Leveraging Patient-Specific Imaging and Contour Data to Improve Deep Learning Autocontouring Models for Adaptive Prostate Radiotherapy
Abstract
Purpose
To develop and evaluate patient-specific, deep learning-based autocontouring models that incorporate planning and prior fraction images/contours for improved contouring of the prostate, bladder, and rectum in prostate adaptive radiotherapy (ART).
Methods
The nnU-Net framework was used to develop deep-learning models. A general model was trained using planning CT (pCT) images and contours from 100 previously treated prostate radiotherapy patients. This general model was fine-tuned to create patient-specific models using pCTs and subsequent fraction cone-beam CT images from patients treated with 5-fraction ART. Ten patients were used to optimize fine-tuning length (epochs), and fifteen patients were used as an independent test set. Fine-tuning was performed cumulatively, incorporating all data from prior fractions – that is, fraction 1 models were fine-tuned on pCT data only, fraction 2 models were fine-tuned on pCT data and fraction 1 data, and so on. Autocontoured structures were compared against expert-drawn contours using the Dice Similarity Coefficient (DSC) and the 95th percentile Hausdorff Distance (95HD).

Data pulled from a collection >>

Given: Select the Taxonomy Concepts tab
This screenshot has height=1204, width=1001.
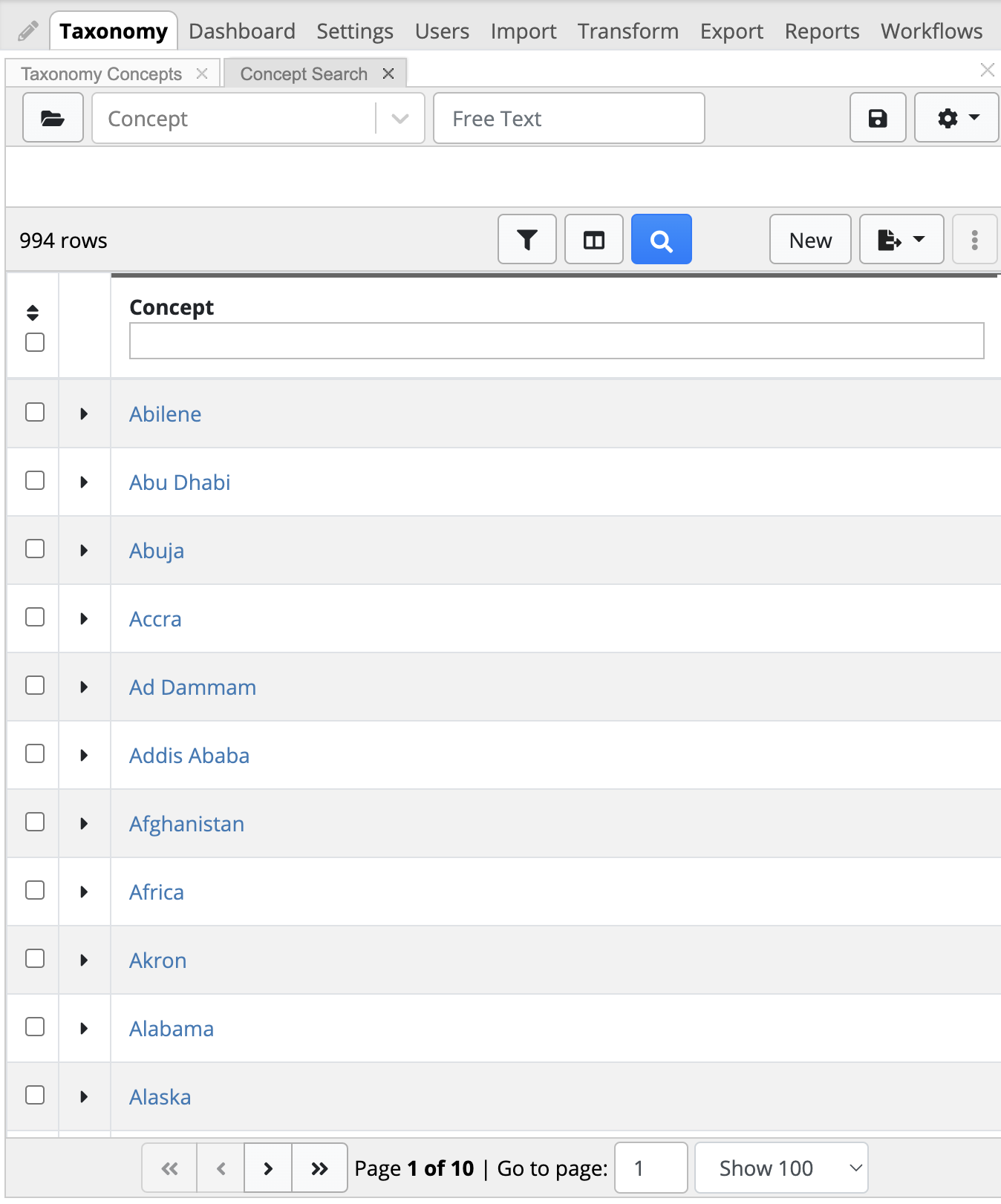Looking at the screenshot, I should pyautogui.click(x=102, y=74).
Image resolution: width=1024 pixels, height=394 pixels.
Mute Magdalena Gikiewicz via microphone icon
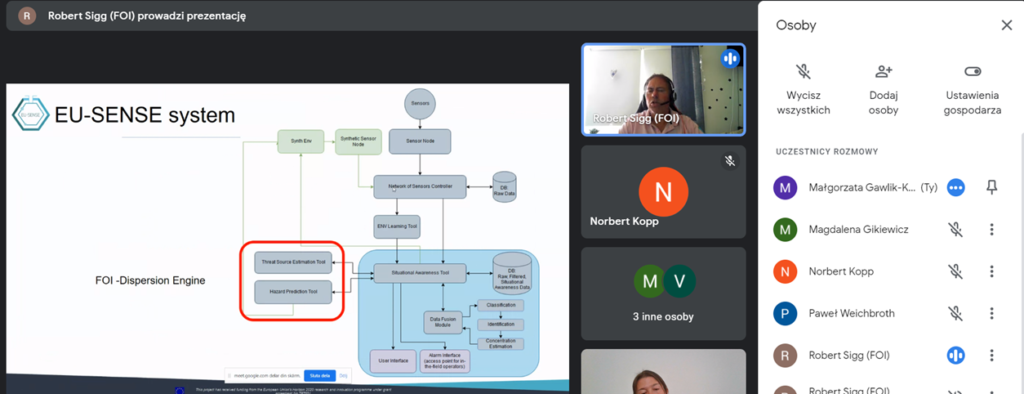coord(956,229)
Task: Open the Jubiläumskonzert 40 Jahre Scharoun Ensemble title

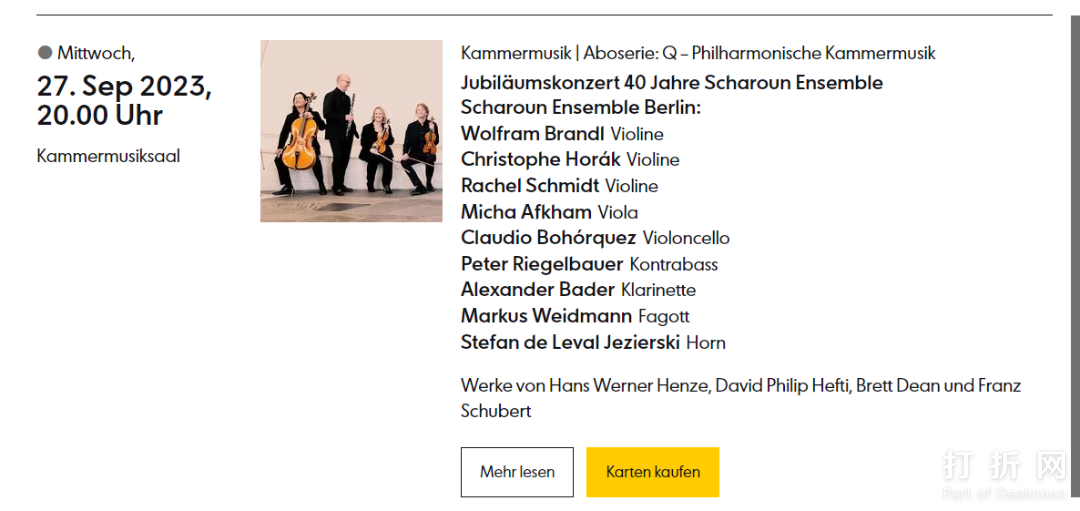Action: 671,82
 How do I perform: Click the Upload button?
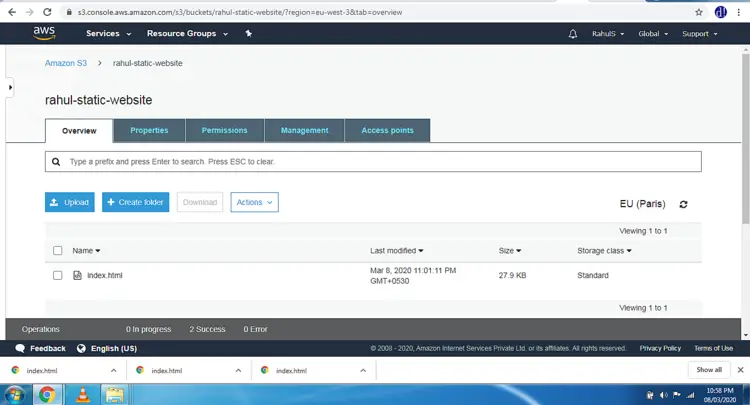click(x=70, y=202)
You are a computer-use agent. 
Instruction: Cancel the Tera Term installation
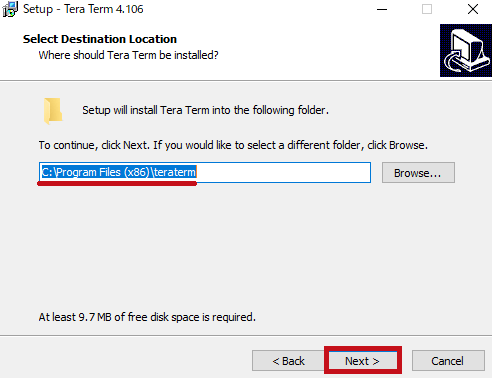(x=448, y=361)
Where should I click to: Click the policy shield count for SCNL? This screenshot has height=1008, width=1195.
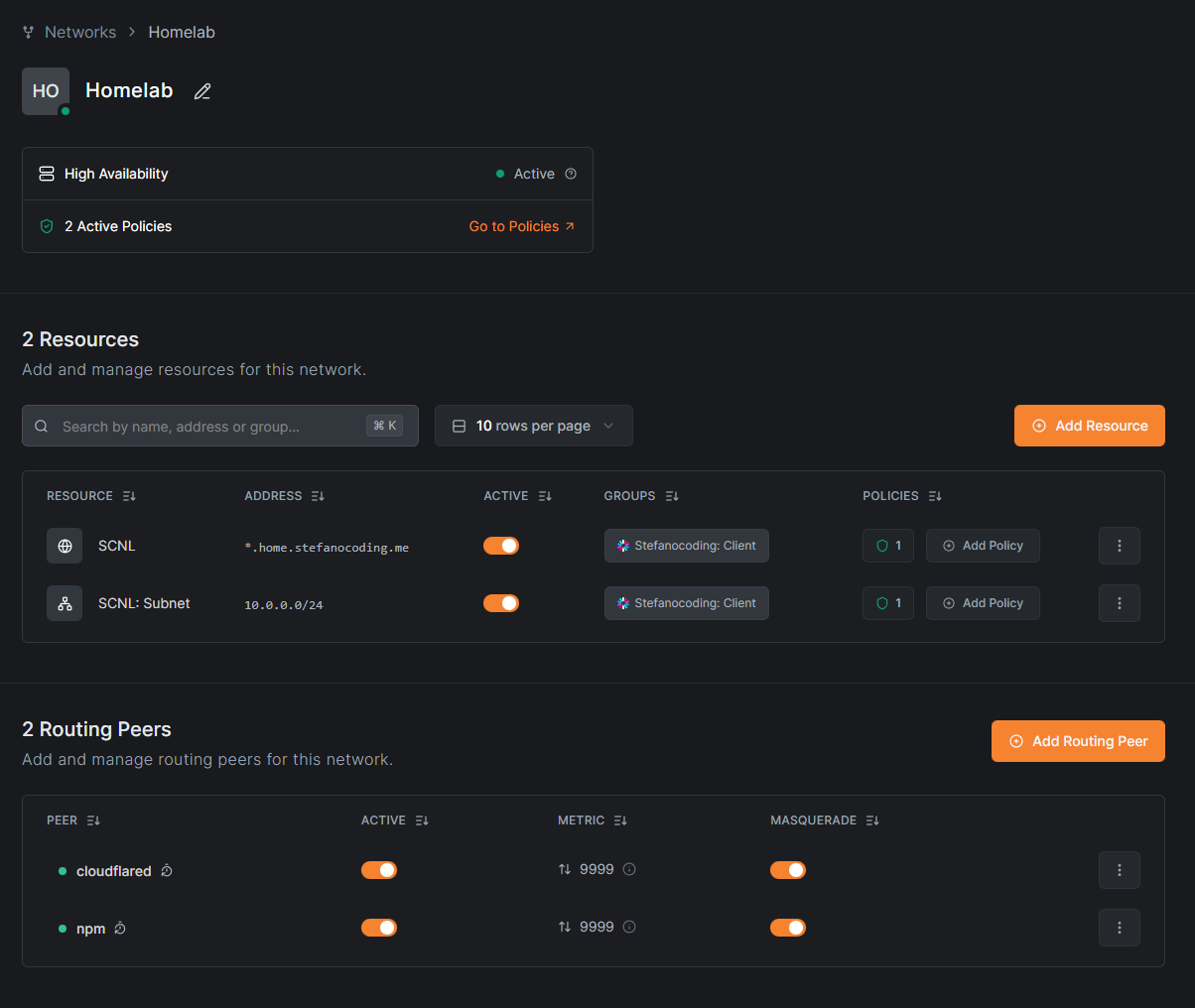888,546
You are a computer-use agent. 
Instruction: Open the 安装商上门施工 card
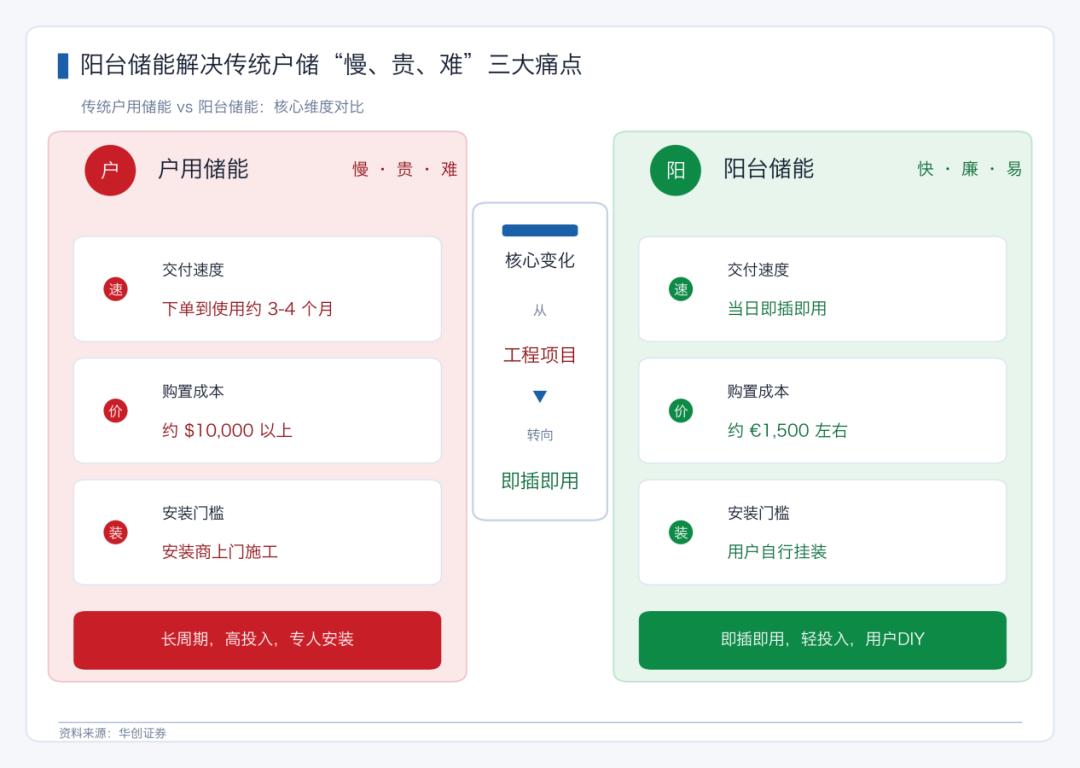click(258, 532)
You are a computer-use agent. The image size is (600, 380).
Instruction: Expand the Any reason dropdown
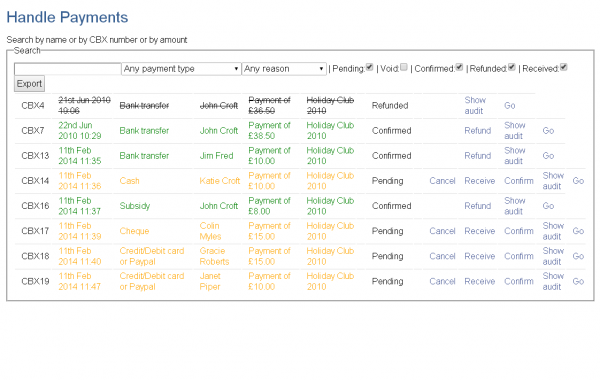(x=284, y=69)
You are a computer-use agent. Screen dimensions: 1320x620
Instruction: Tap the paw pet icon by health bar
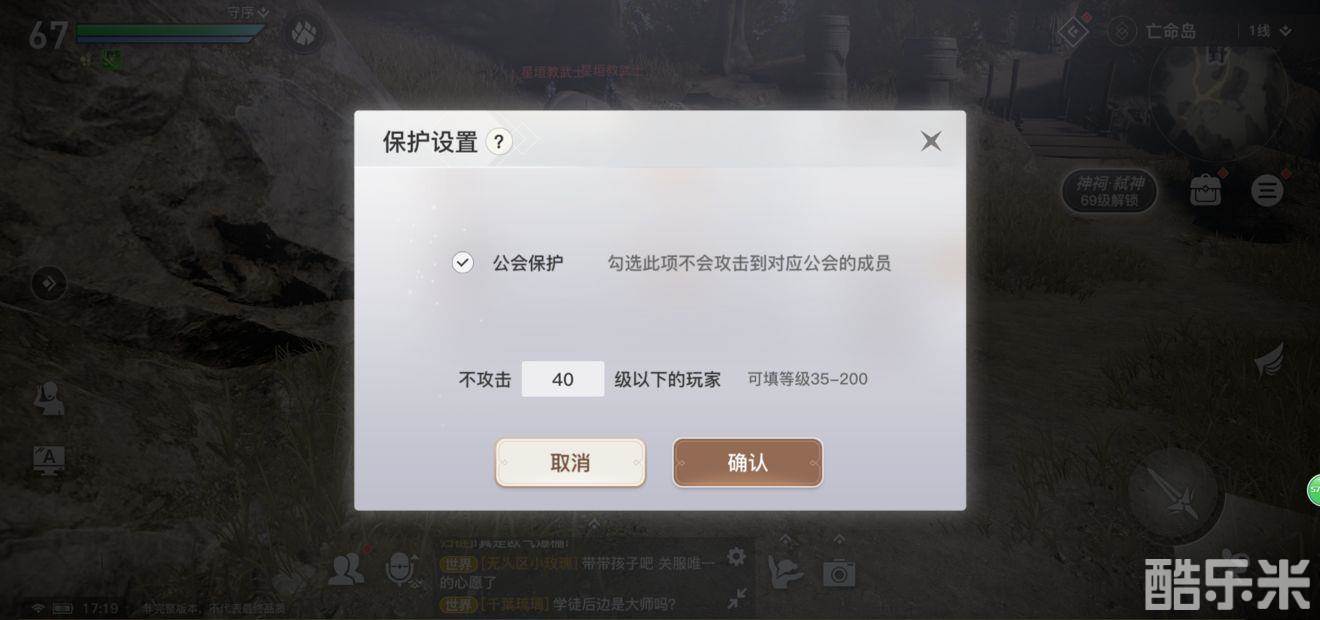[302, 35]
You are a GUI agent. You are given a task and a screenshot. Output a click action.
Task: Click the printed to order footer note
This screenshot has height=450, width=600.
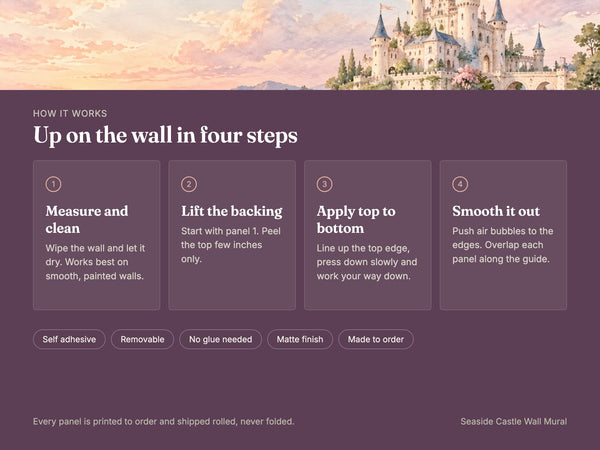point(163,422)
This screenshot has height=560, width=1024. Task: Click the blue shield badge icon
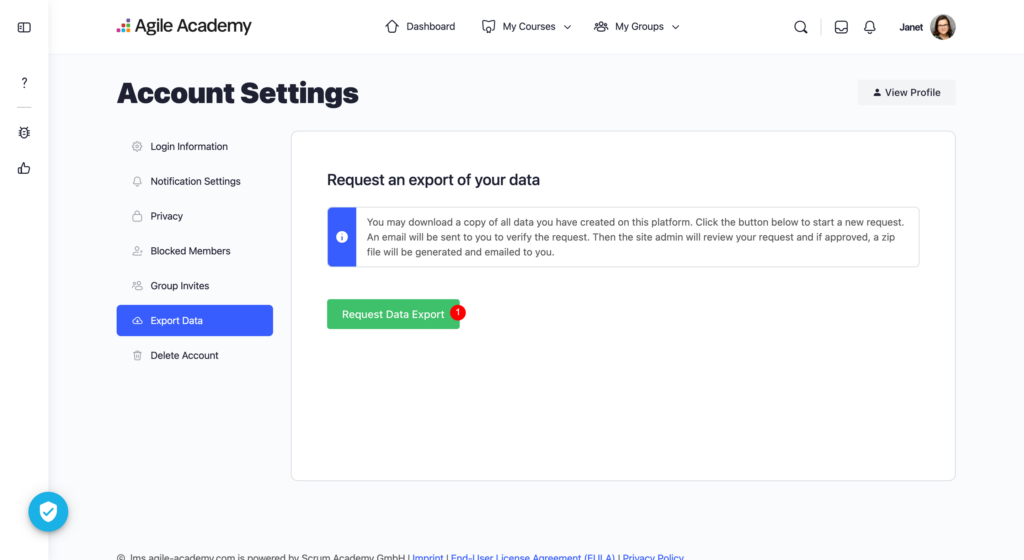coord(48,512)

TASK REQUIREMENTS >>
[1] Reproduce the part of the prostate radiotherapy abstract starting at "Leveraging Patient-Specific Imaging" and ending at "adaptive radiotherapy (ART).".
[2] Name every anatomical structure that the prostate radiotherapy abstract says the autocontouring models are meant to contour.

SOLVED PROBLEMS >>
[1]
Leveraging Patient-Specific Imaging and Contour Data to Improve Deep Learning Autocontouring Models for Adaptive Prostate Radiotherapy
Abstract
Purpose
To develop and evaluate patient-specific, deep learning-based autocontouring models that incorporate planning and prior fraction images/contours for improved contouring of the prostate, bladder, and rectum in prostate adaptive radiotherapy (ART).

[2] Prostate, bladder, rectum